Given data:
[Start of Attachment]

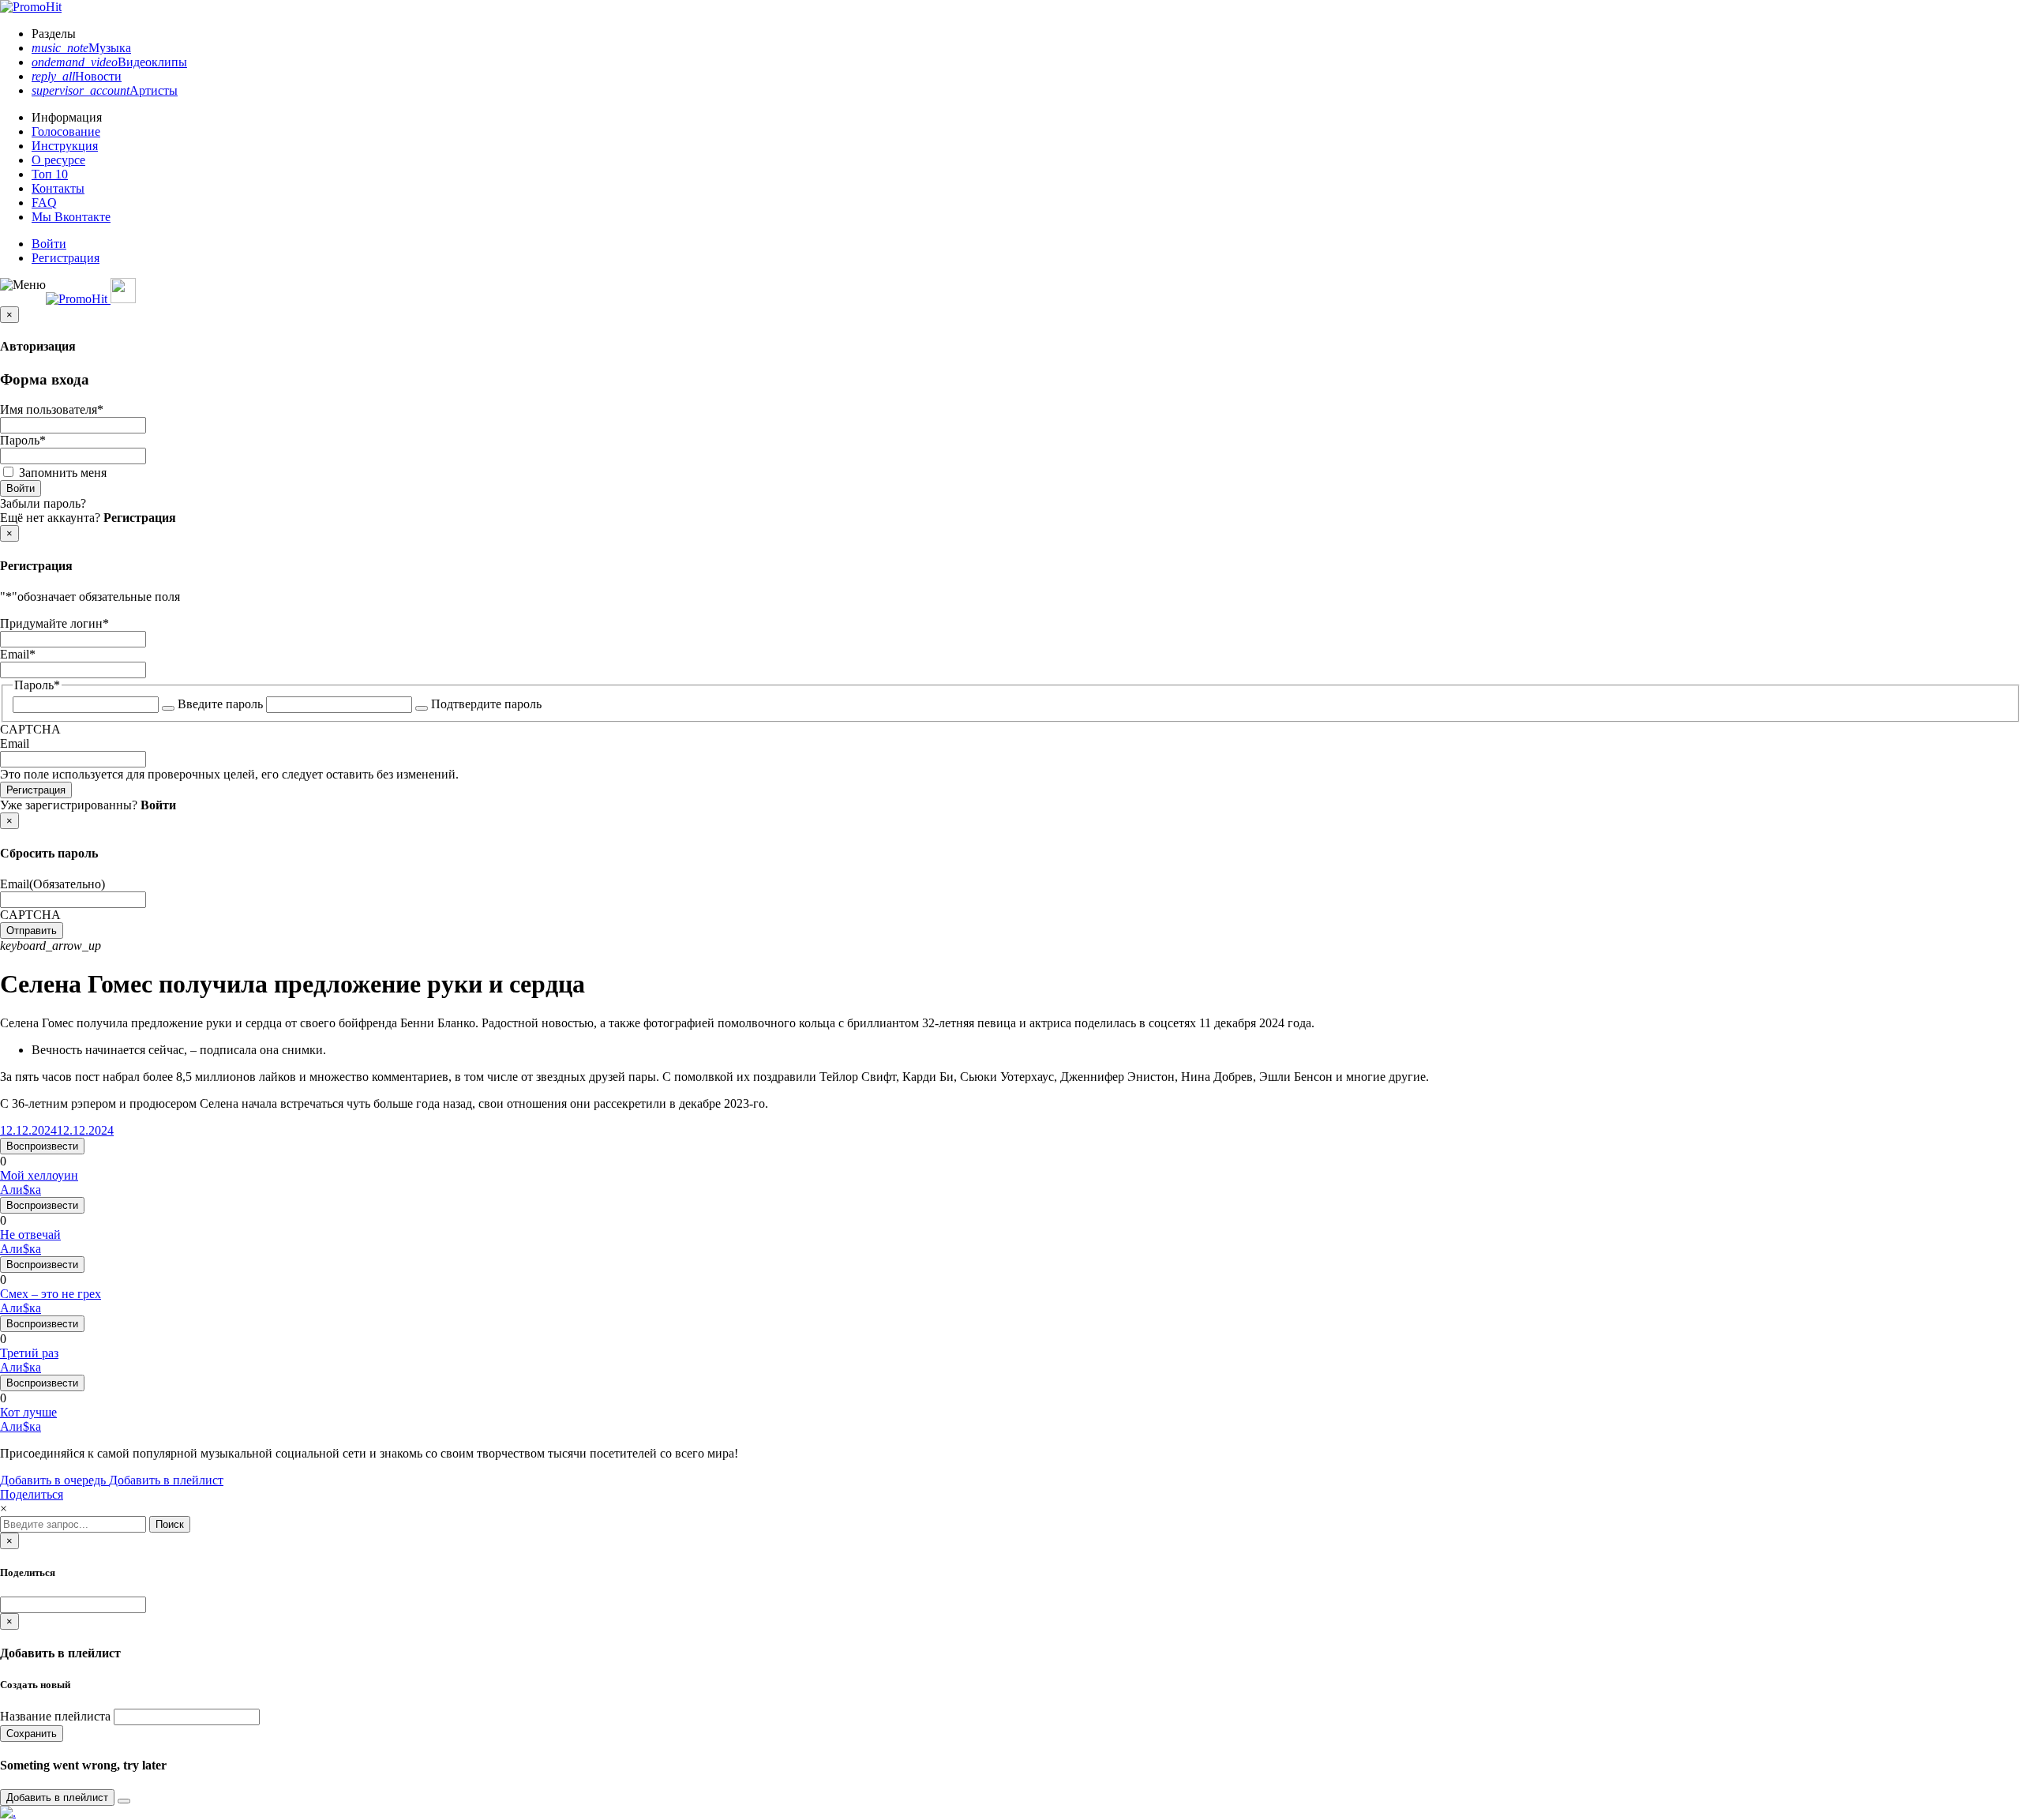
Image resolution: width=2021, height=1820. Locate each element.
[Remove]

[End of Attachment]
[Start of Attachment]

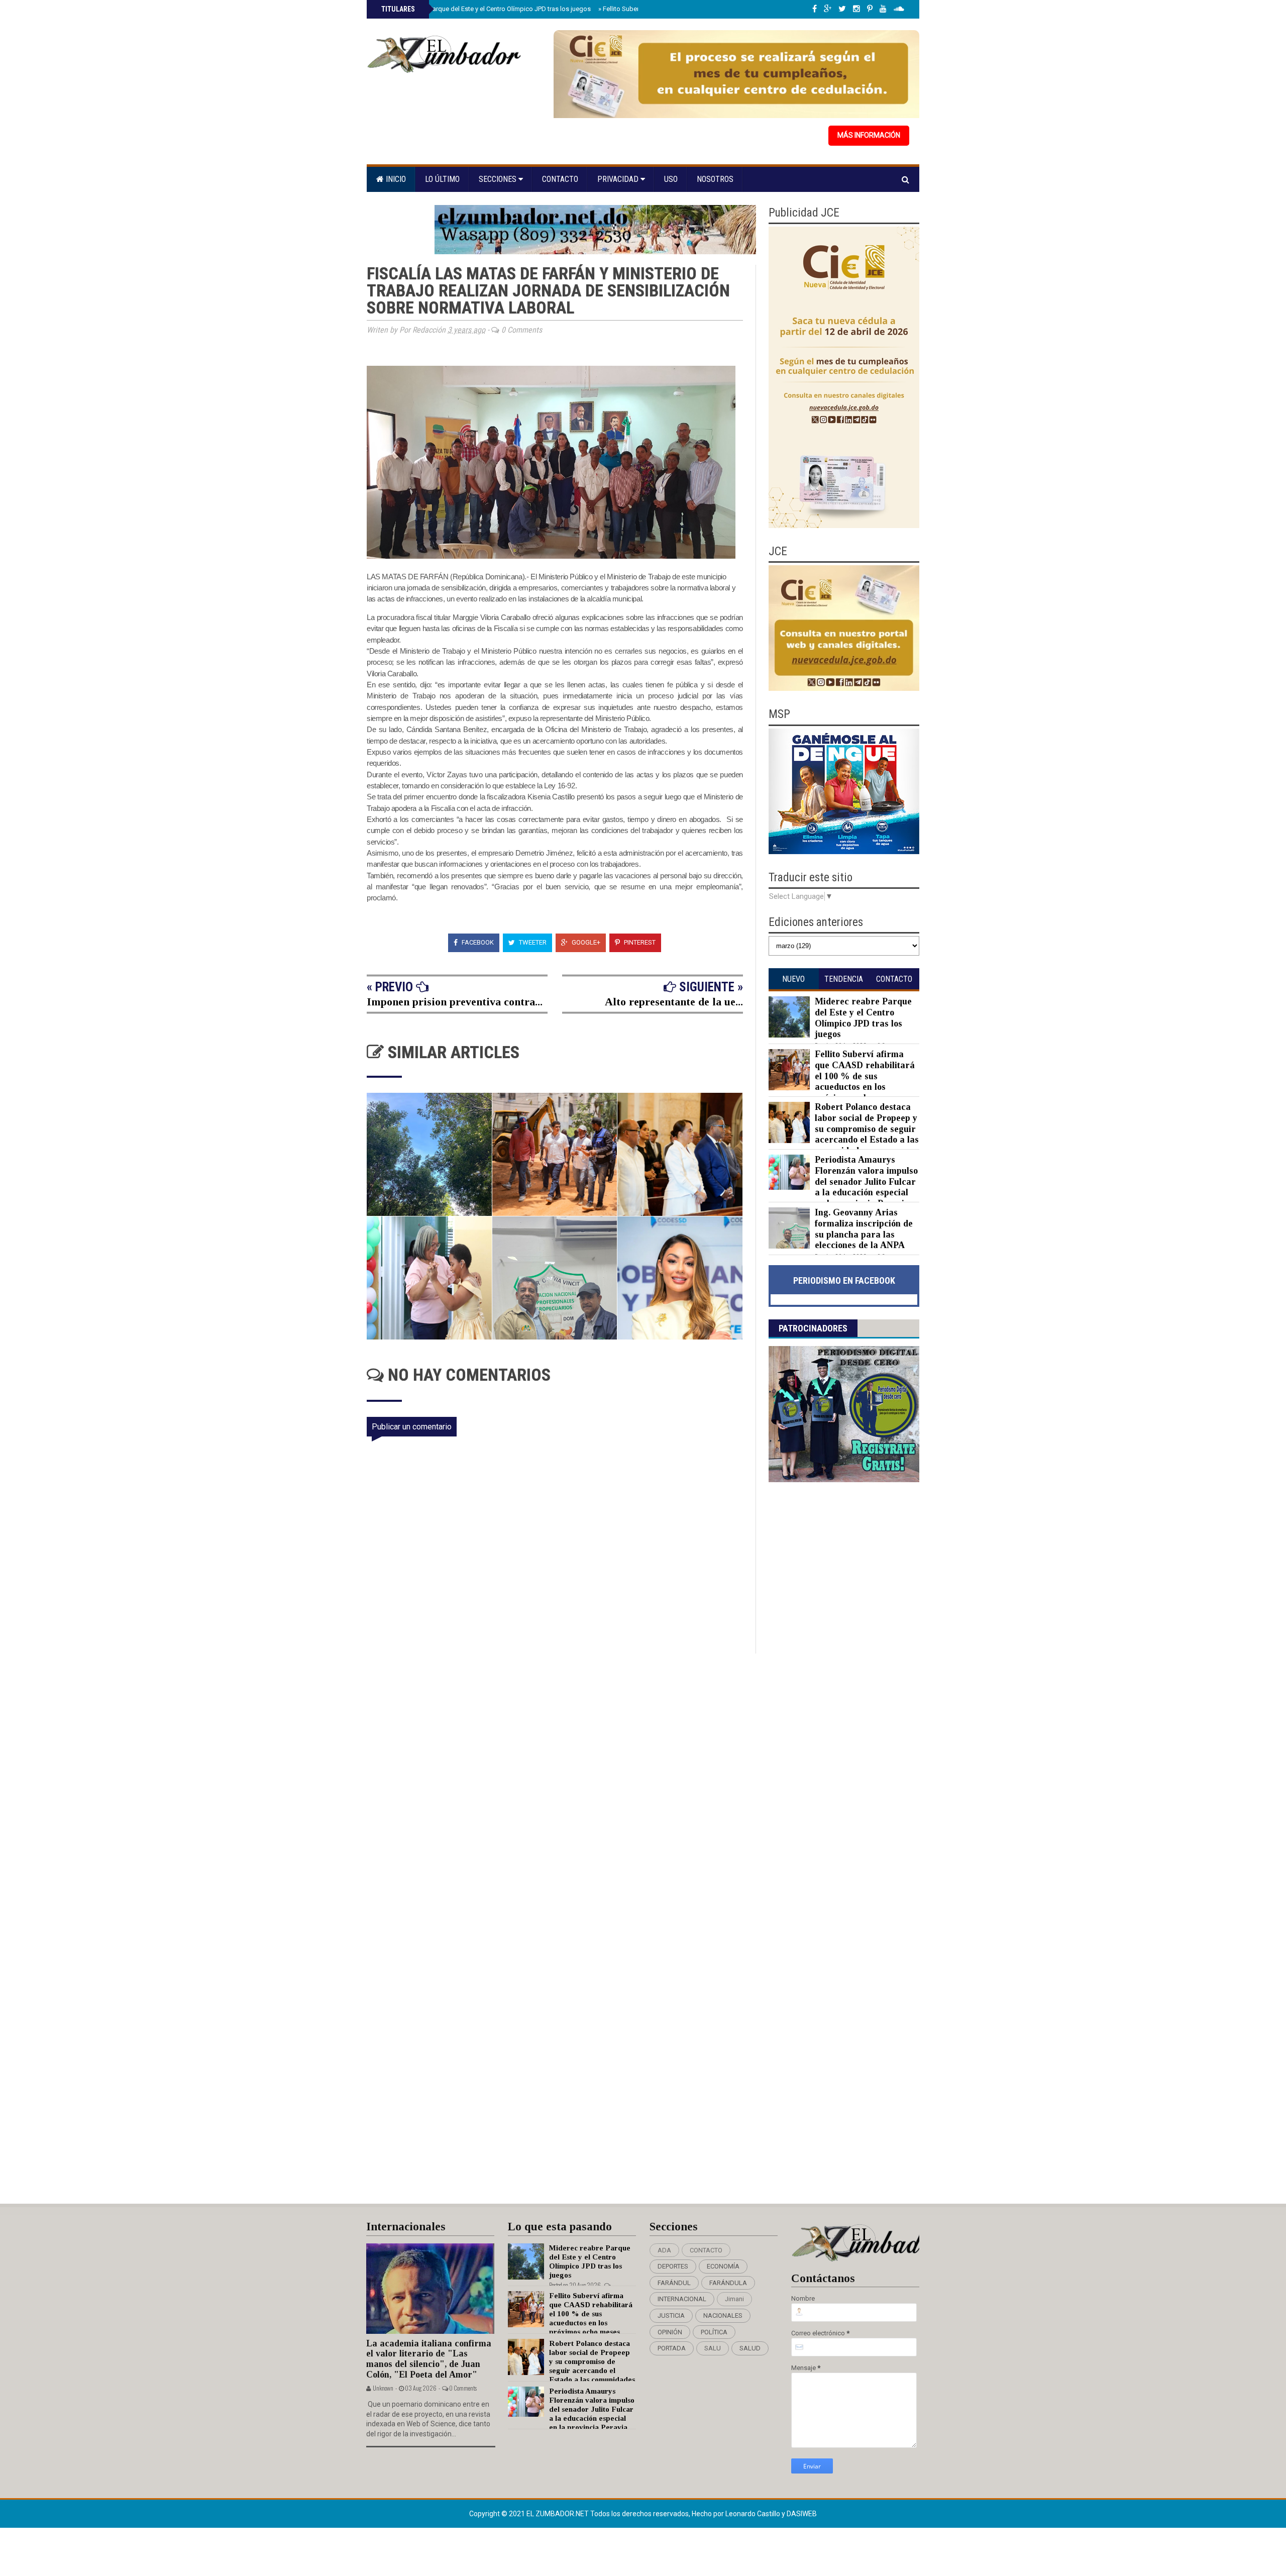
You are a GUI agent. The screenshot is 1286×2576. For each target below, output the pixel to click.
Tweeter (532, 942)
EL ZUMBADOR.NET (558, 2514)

[End of Attachment]
[Start of Attachment]

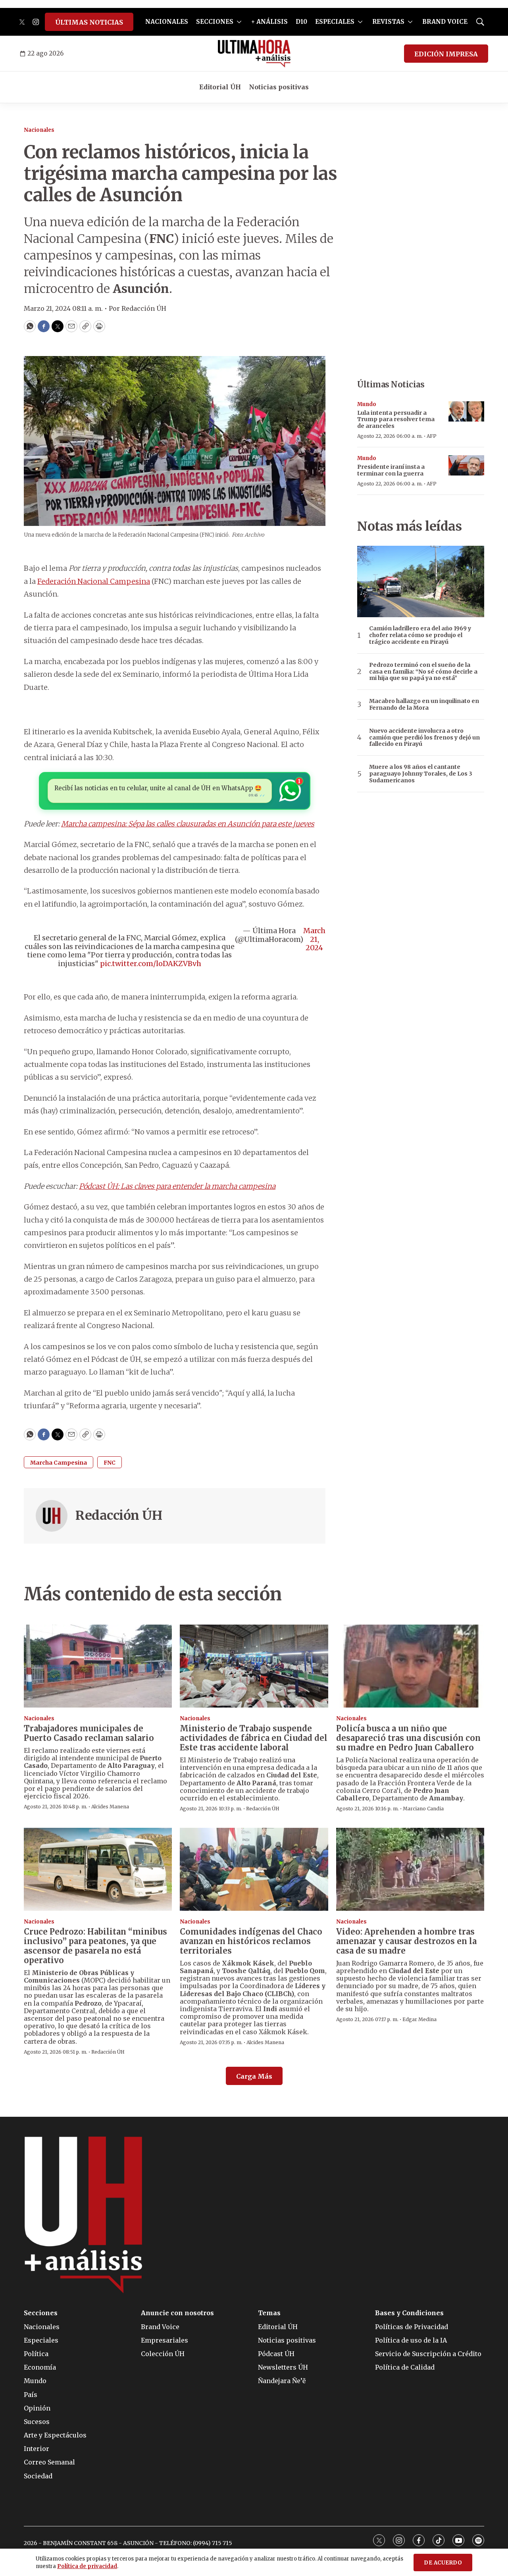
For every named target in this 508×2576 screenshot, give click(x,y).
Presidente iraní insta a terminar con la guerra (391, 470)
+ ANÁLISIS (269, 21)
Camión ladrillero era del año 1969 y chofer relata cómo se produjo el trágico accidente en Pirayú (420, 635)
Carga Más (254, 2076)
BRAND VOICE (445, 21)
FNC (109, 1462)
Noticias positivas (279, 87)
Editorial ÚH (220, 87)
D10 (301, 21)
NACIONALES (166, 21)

[End of Attachment]

Description of the task:
Count the lines of the data that hold the string "click". The answer should be that number alone.

Expected answer:
2